[Start of Available records]
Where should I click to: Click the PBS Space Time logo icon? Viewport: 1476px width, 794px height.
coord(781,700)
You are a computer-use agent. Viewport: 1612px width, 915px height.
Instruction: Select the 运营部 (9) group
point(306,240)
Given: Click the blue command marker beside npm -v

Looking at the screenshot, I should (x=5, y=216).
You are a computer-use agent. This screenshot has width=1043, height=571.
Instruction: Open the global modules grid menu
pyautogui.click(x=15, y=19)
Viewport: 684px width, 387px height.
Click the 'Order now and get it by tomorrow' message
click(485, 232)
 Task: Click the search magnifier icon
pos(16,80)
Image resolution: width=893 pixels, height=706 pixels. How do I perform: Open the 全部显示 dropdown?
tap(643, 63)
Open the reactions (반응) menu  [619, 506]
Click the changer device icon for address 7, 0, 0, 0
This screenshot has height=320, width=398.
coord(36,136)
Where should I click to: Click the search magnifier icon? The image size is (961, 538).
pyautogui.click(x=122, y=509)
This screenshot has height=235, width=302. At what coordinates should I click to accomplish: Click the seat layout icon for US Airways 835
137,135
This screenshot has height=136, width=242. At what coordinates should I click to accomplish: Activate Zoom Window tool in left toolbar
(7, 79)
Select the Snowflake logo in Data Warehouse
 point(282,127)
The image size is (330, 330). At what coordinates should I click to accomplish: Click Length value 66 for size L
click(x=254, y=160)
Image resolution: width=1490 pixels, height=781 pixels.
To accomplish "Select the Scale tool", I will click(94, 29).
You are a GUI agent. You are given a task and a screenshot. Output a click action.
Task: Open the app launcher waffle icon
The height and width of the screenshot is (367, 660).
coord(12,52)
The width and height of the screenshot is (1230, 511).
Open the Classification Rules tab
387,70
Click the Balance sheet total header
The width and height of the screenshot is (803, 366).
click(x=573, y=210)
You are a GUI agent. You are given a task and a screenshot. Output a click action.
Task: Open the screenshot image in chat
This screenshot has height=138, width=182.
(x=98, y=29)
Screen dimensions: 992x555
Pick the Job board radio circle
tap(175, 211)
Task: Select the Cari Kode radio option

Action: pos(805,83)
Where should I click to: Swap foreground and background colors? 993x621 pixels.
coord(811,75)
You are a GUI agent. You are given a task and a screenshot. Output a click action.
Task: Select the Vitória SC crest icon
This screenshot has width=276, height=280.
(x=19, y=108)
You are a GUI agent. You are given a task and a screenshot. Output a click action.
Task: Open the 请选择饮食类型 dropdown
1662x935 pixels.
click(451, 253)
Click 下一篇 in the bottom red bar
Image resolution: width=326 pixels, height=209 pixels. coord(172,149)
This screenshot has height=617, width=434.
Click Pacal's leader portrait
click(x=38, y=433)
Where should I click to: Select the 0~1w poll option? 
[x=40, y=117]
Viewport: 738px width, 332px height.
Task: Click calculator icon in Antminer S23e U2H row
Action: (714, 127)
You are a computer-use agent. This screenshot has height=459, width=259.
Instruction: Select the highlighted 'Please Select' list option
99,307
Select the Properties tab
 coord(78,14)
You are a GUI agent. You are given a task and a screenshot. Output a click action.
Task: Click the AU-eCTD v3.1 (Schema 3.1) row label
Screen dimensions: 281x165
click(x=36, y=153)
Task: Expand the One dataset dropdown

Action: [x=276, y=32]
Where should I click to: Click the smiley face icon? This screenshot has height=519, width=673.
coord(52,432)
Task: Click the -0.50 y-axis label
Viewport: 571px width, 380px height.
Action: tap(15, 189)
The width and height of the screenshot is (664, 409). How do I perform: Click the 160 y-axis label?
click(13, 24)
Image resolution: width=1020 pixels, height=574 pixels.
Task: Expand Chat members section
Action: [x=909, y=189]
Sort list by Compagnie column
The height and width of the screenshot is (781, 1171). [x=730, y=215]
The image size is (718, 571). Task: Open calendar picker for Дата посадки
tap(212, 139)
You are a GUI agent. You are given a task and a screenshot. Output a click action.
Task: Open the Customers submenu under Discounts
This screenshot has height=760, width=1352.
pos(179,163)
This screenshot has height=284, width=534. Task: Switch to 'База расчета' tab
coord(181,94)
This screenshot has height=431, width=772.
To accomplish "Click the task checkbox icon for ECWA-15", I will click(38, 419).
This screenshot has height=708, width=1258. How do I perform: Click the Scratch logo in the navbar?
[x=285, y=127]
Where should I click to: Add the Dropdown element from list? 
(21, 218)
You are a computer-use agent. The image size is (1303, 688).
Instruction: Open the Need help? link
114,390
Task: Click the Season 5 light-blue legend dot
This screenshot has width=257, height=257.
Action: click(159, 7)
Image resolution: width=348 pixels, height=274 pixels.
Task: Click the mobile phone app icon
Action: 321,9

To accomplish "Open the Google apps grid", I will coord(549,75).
[End of Available records]
Format these lines as a JSON list of strings with one string per line, skipping blank lines, and cover all the entries.

[
  "Where should I click to: Click the PBS Space Time logo icon? Viewport: 1476px width, 794px height.",
  "coord(781,700)",
  "You are a computer-use agent. Viewport: 1612px width, 915px height.",
  "Instruction: Select the 运营部 (9) group",
  "point(306,240)",
  "Given: Click the blue command marker beside npm -v",
  "Looking at the screenshot, I should (x=5, y=216).",
  "You are a computer-use agent. This screenshot has width=1043, height=571.",
  "Instruction: Open the global modules grid menu",
  "pyautogui.click(x=15, y=19)",
  "Viewport: 684px width, 387px height.",
  "Click the 'Order now and get it by tomorrow' message",
  "click(485, 232)",
  " Task: Click the search magnifier icon",
  "pos(16,80)",
  "Image resolution: width=893 pixels, height=706 pixels. How do I perform: Open the 全部显示 dropdown?",
  "tap(643, 63)",
  "Open the reactions (반응) menu  [619, 506]",
  "Click the changer device icon for address 7, 0, 0, 0",
  "This screenshot has height=320, width=398.",
  "coord(36,136)",
  "Where should I click to: Click the search magnifier icon? The image size is (961, 538).",
  "pyautogui.click(x=122, y=509)",
  "This screenshot has height=235, width=302. At what coordinates should I click to accomplish: Click the seat layout icon for US Airways 835",
  "137,135",
  "This screenshot has height=136, width=242. At what coordinates should I click to accomplish: Activate Zoom Window tool in left toolbar",
  "(7, 79)",
  "Select the Snowflake logo in Data Warehouse",
  " point(282,127)",
  "The image size is (330, 330). At what coordinates should I click to accomplish: Click Length value 66 for size L",
  "click(x=254, y=160)",
  "Image resolution: width=1490 pixels, height=781 pixels.",
  "To accomplish \"Select the Scale tool\", I will click(94, 29).",
  "You are a GUI agent. You are given a task and a screenshot. Output a click action.",
  "Task: Open the app launcher waffle icon",
  "The height and width of the screenshot is (367, 660).",
  "coord(12,52)",
  "The width and height of the screenshot is (1230, 511).",
  "Open the Classification Rules tab",
  "387,70",
  "Click the Balance sheet total header",
  "The width and height of the screenshot is (803, 366).",
  "click(x=573, y=210)",
  "You are a GUI agent. You are given a task and a screenshot. Output a click action.",
  "Task: Open the screenshot image in chat",
  "This screenshot has height=138, width=182.",
  "(x=98, y=29)",
  "Screen dimensions: 992x555",
  "Pick the Job board radio circle",
  "tap(175, 211)",
  "Task: Select the Cari Kode radio option",
  "Action: pos(805,83)",
  "Where should I click to: Swap foreground and background colors? 993x621 pixels.",
  "coord(811,75)",
  "You are a GUI agent. You are given a task and a screenshot. Output a click action.",
  "Task: Select the Vitória SC crest icon",
  "This screenshot has width=276, height=280.",
  "(x=19, y=108)",
  "You are a GUI agent. You are given a task and a screenshot. Output a click action.",
  "Task: Open the 请选择饮食类型 dropdown",
  "1662x935 pixels.",
  "click(451, 253)",
  "Click 下一篇 in the bottom red bar",
  "Image resolution: width=326 pixels, height=209 pixels. coord(172,149)",
  "This screenshot has height=617, width=434.",
  "Click Pacal's leader portrait",
  "click(x=38, y=433)",
  "Where should I click to: Select the 0~1w poll option? ",
  "[x=40, y=117]",
  "Viewport: 738px width, 332px height.",
  "Task: Click calculator icon in Antminer S23e U2H row",
  "Action: (714, 127)",
  "You are a computer-use agent. This screenshot has height=459, width=259.",
  "Instruction: Select the highlighted 'Please Select' list option",
  "99,307",
  "Select the Properties tab",
  " coord(78,14)",
  "You are a GUI agent. You are given a task and a screenshot. Output a click action.",
  "Task: Click the AU-eCTD v3.1 (Schema 3.1) row label",
  "Screen dimensions: 281x165",
  "click(x=36, y=153)",
  "Task: Expand the One dataset dropdown",
  "Action: [x=276, y=32]",
  "Where should I click to: Click the smiley face icon? This screenshot has height=519, width=673.",
  "coord(52,432)",
  "Task: Click the -0.50 y-axis label",
  "Viewport: 571px width, 380px height.",
  "Action: tap(15, 189)",
  "The width and height of the screenshot is (664, 409). How do I perform: Click the 160 y-axis label?",
  "click(13, 24)",
  "Image resolution: width=1020 pixels, height=574 pixels.",
  "Task: Expand Chat members section",
  "Action: [x=909, y=189]",
  "Sort list by Compagnie column",
  "The height and width of the screenshot is (781, 1171). [x=730, y=215]",
  "The image size is (718, 571). Task: Open calendar picker for Дата посадки",
  "tap(212, 139)",
  "You are a GUI agent. You are given a task and a screenshot. Output a click action.",
  "Task: Open the Customers submenu under Discounts",
  "This screenshot has height=760, width=1352.",
  "pos(179,163)",
  "This screenshot has height=284, width=534. Task: Switch to 'База расчета' tab",
  "coord(181,94)",
  "This screenshot has height=431, width=772.",
  "To accomplish \"Click the task checkbox icon for ECWA-15\", I will click(38, 419).",
  "This screenshot has height=708, width=1258. How do I perform: Click the Scratch logo in the navbar?",
  "[x=285, y=127]",
  "Where should I click to: Add the Dropdown element from list? ",
  "(21, 218)",
  "You are a computer-use agent. The image size is (1303, 688).",
  "Instruction: Open the Need help? link",
  "114,390",
  "Task: Click the Season 5 light-blue legend dot",
  "This screenshot has width=257, height=257.",
  "Action: click(159, 7)",
  "Image resolution: width=348 pixels, height=274 pixels.",
  "Task: Click the mobile phone app icon",
  "Action: 321,9",
  "To accomplish \"Open the Google apps grid\", I will coord(549,75)."
]